O caminho que deveria ter sido percorrido seria um... Sempre o mesmo: a tal paisagem da praia, a passagem pela roleta, o banco desconfortável, o mar, a ponte, os barcos.
          Acontece que, de uma hora para outra, ela tentou imaginar a possibilidade de a vida ser vista, não mais pela frente, mas pelo verso e pelo reverso. E assim, deu meia-volta e atravessou o mar com os olhos, mas logo o deixou para trás, abaixando as pálpebras. Devia chegar do outro lado, como sempre fazia ao ir para o trabalho. Ela ia sempre pelo mar. Hoje, estranhamente, a ponte Rio-Niterói era a única certeza de que havia duas margens, duas possibilidades, dois destinos diferentes: o ponto de chegada, o ponto de partida.
          A senhora parada no ponto de ônibus evitou tomar as barcas, mas não saberia explicar a razão. Ela vestia calça jeans, camisa branca desenhando-se para o gelo, debruada de azul, e sapatos de couro de duas cores com salto baixo. Eram confortáveis.

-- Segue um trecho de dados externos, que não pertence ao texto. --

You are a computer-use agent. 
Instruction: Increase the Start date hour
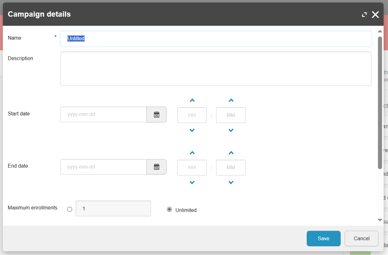pos(192,101)
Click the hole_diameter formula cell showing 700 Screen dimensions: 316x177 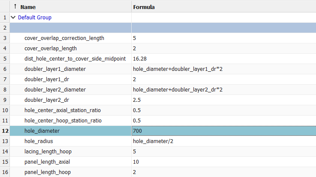138,131
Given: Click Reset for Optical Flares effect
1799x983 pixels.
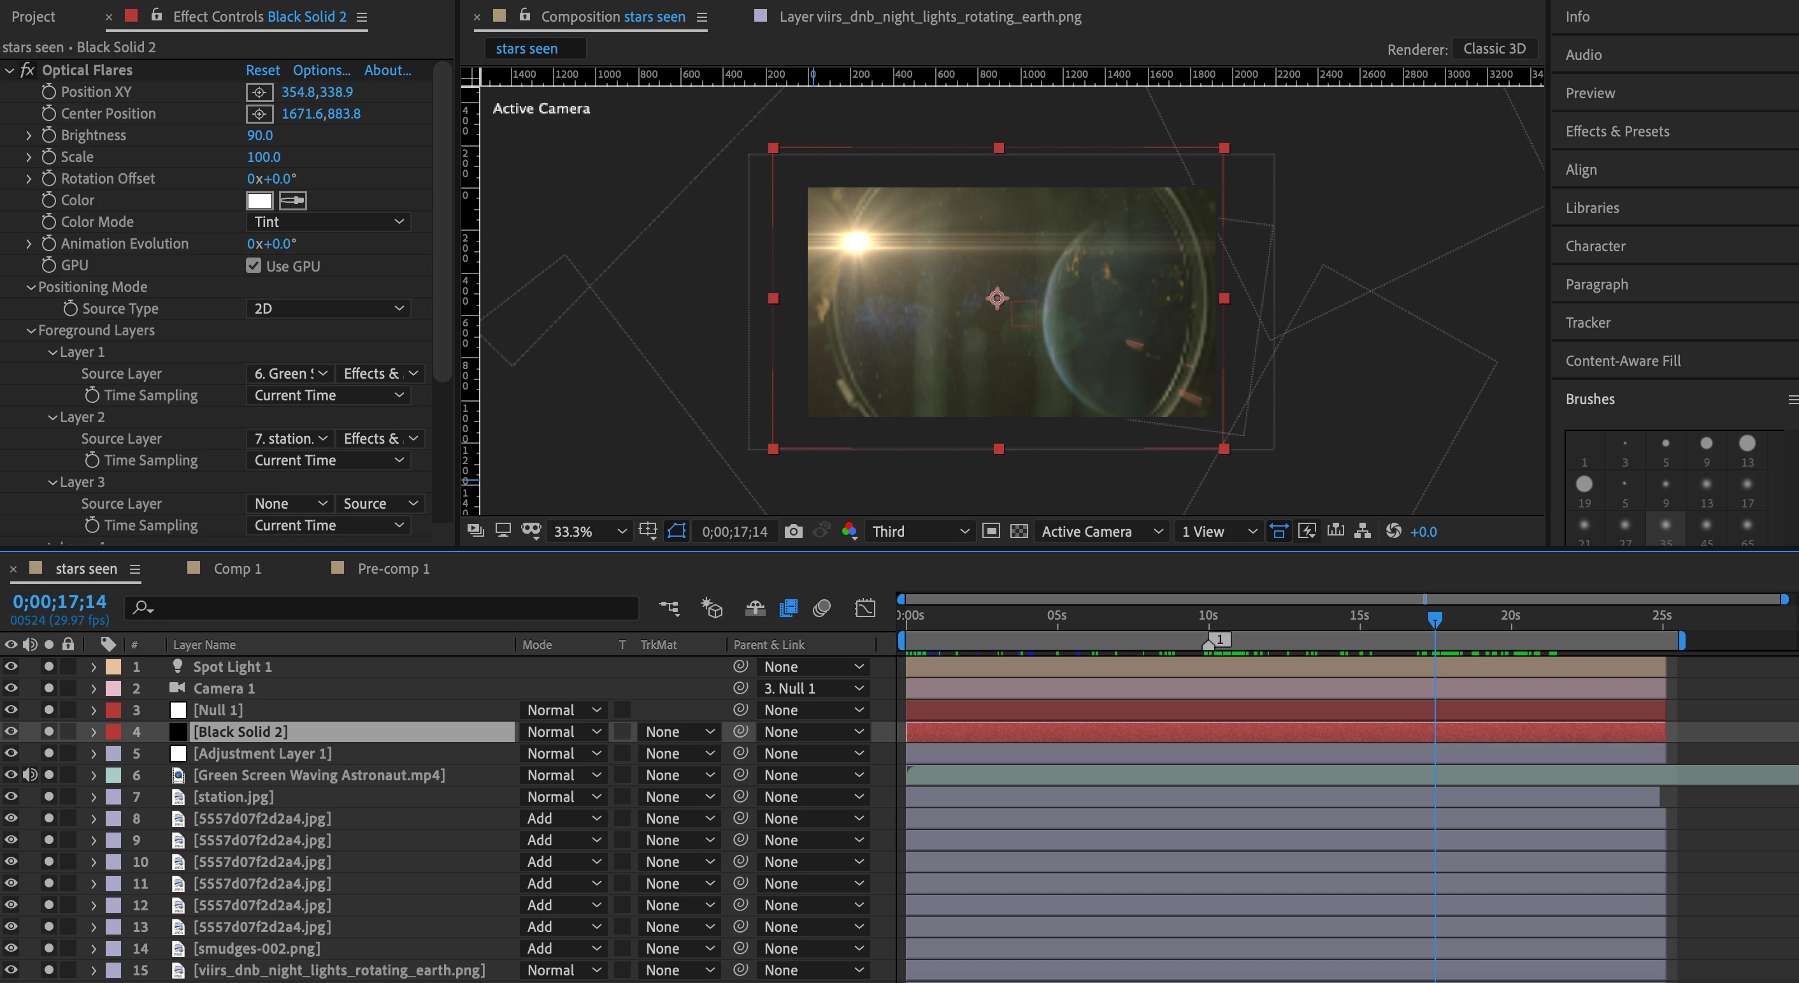Looking at the screenshot, I should [x=263, y=71].
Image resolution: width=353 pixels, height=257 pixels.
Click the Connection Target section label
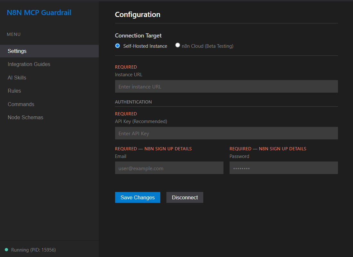(138, 36)
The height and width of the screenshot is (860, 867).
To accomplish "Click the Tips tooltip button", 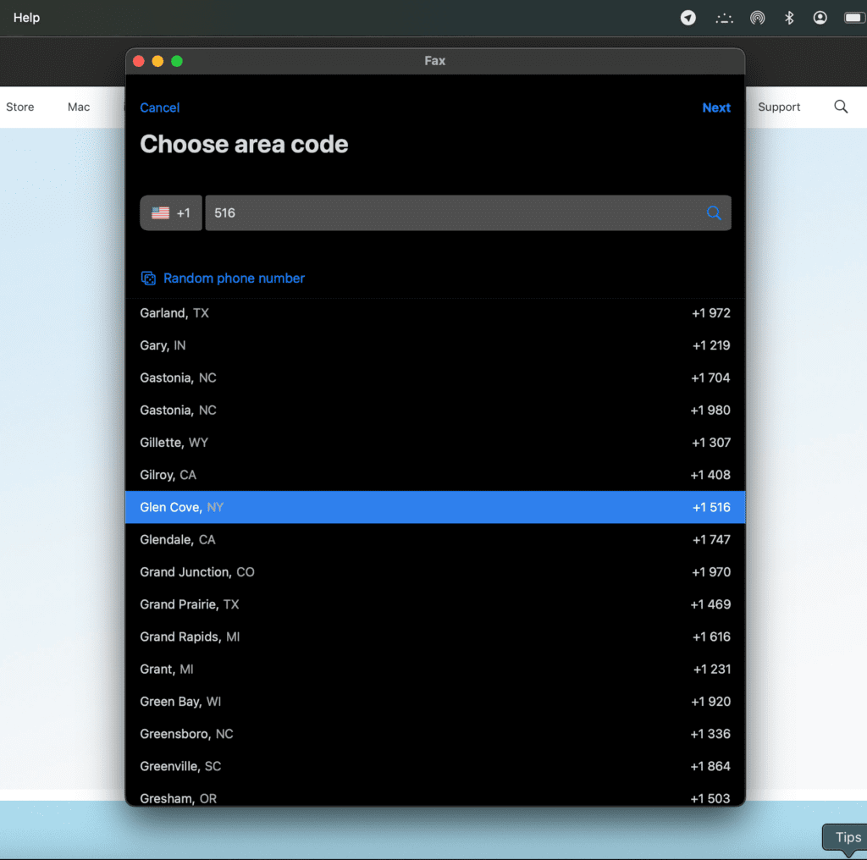I will [847, 837].
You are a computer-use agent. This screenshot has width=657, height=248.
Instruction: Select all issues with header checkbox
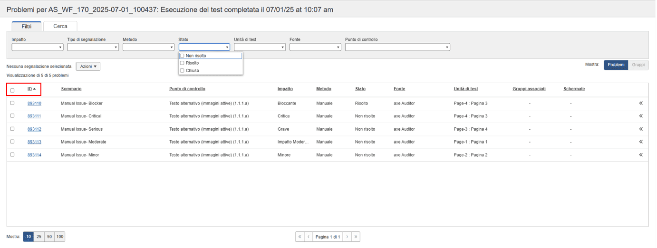pos(12,90)
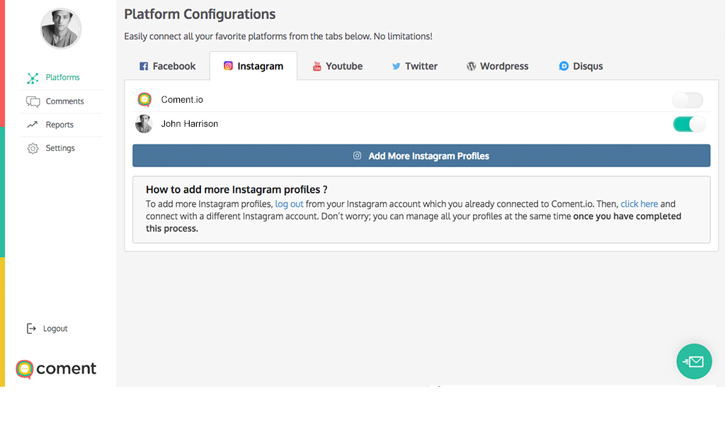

Para completar a beleza dos olhos grandes e lábios vermelhos, trazia nos cabelos grisalhos alinhados, um coque a la Audrey. Era bela e chamava atenção com naturalidade. Especialmente hoje, prendia a atenção de um homem, do outro lado da rua, que também desistiu das barcas naquela terça-feira, não se sabe a razão. Ele precisava saber como era a dona do visual despojado e elegante. O homem, observando-a, lançou mão da estratégia de ir e voltar, como se tivesse perdido algo e procurava no chão, mas com olhos espichados para ela.
          Ah! Ela, parada no ponto de ônibus, podendo tomar as barcas, como sempre tinha sido a sua vida, inovando e decidindo pegar o ônibus naquela tarde de terça-feira! Caminhou até a placa que indicava os ponto de espera e ali ficou. Ele se aproximou dela e ficou tão perto que quase parou de respirar. Viu que o rosto dela não era de diva cinematográfica, mas alcançava uma beleza muito maior, porque era real e vivo. Era madura! O que importava, se ele também tinha deixado a juventude para trás? Sorriu! E, pelas rugas dela, dava pra presumir que também devia ter tido seu quinhão de estrela cinematográfica na vida. E foi assim, na tarde de terça-feira, indo para o trabalho, que ele capitulou, entregou os pontos e o coração, porque seu destino, como o de todos, era encontrar o amor. Mesmo que fosse mais tarde, no crepúsculo da vida e longe das viagens diárias das barcas, o amor valia a pena.